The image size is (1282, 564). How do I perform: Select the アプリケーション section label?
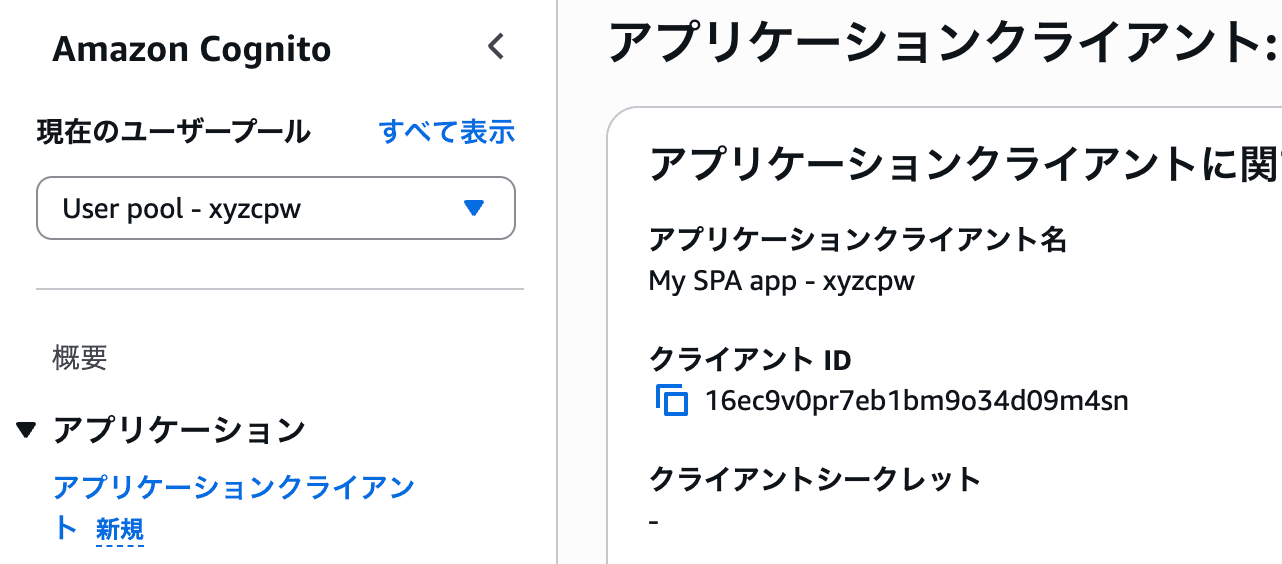pos(179,430)
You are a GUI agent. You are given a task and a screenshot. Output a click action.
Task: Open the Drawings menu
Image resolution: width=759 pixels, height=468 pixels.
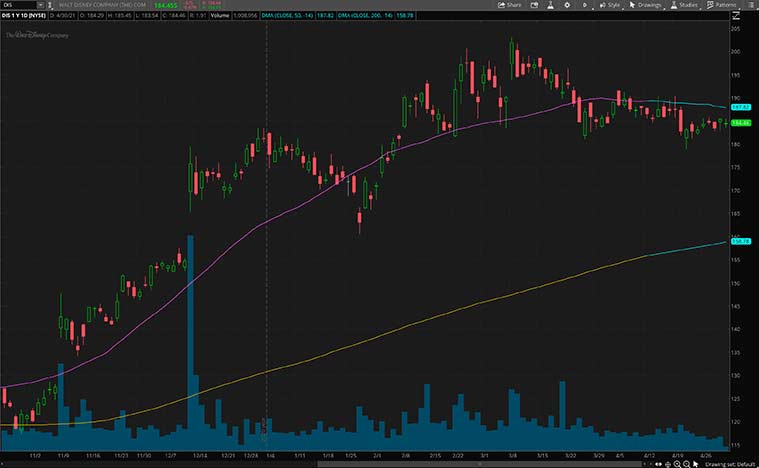pos(646,5)
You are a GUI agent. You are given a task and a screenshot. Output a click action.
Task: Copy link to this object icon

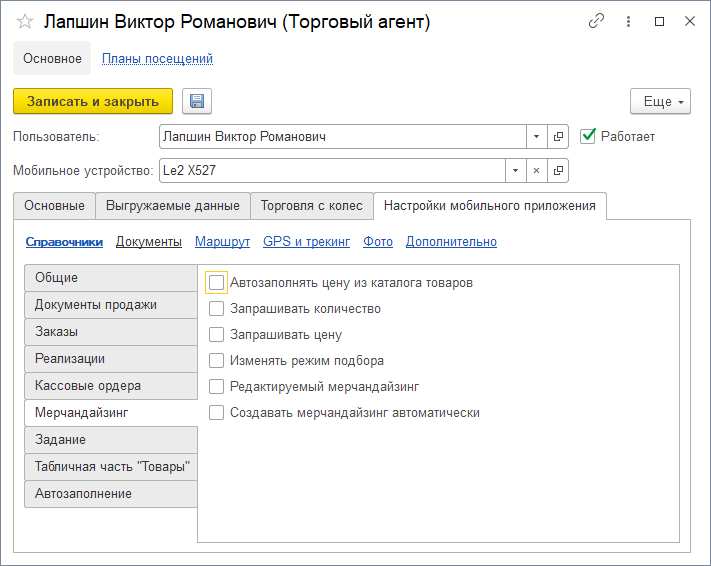click(x=597, y=21)
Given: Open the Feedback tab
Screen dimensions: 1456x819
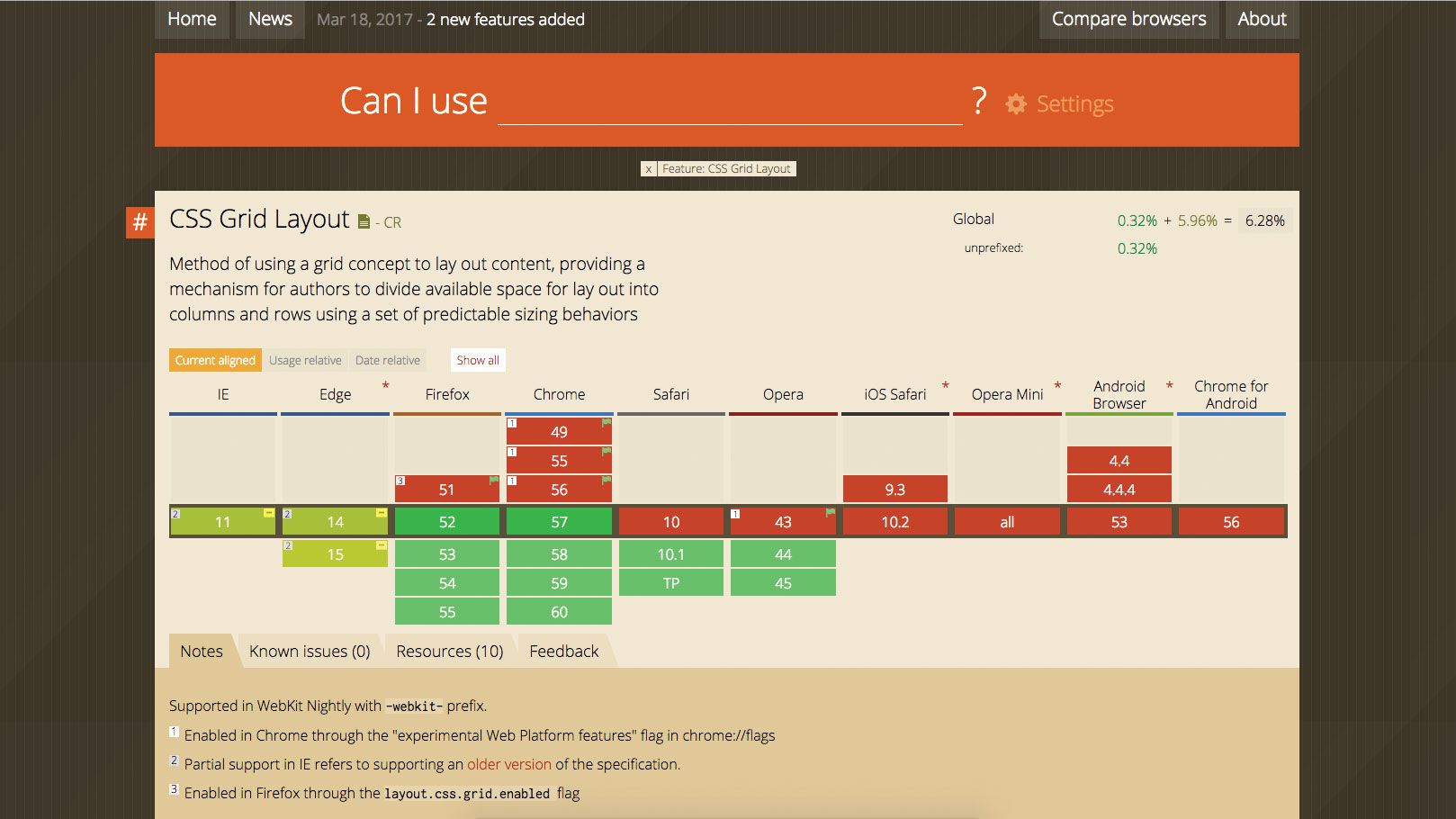Looking at the screenshot, I should tap(563, 651).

Problem requirements: Please update the lines above by replacing "GUI agent" with "interface agent" and leaving everything else unchanged. Omit the pictures from your answer.

Written reply:
The image size is (1282, 564). How do I perform: Select the アプリケーション section label?
pos(179,430)
You are a interface agent. You are given a task and a screenshot. Output a click action.
Task: Open the Drawings menu
Image resolution: width=759 pixels, height=468 pixels.
pos(646,5)
You are a interface agent. You are given a task and a screenshot. Output a click action.
Task: Copy link to this object icon

click(x=597, y=21)
Given: Open the Feedback tab
Screen dimensions: 1456x819
Looking at the screenshot, I should tap(563, 651).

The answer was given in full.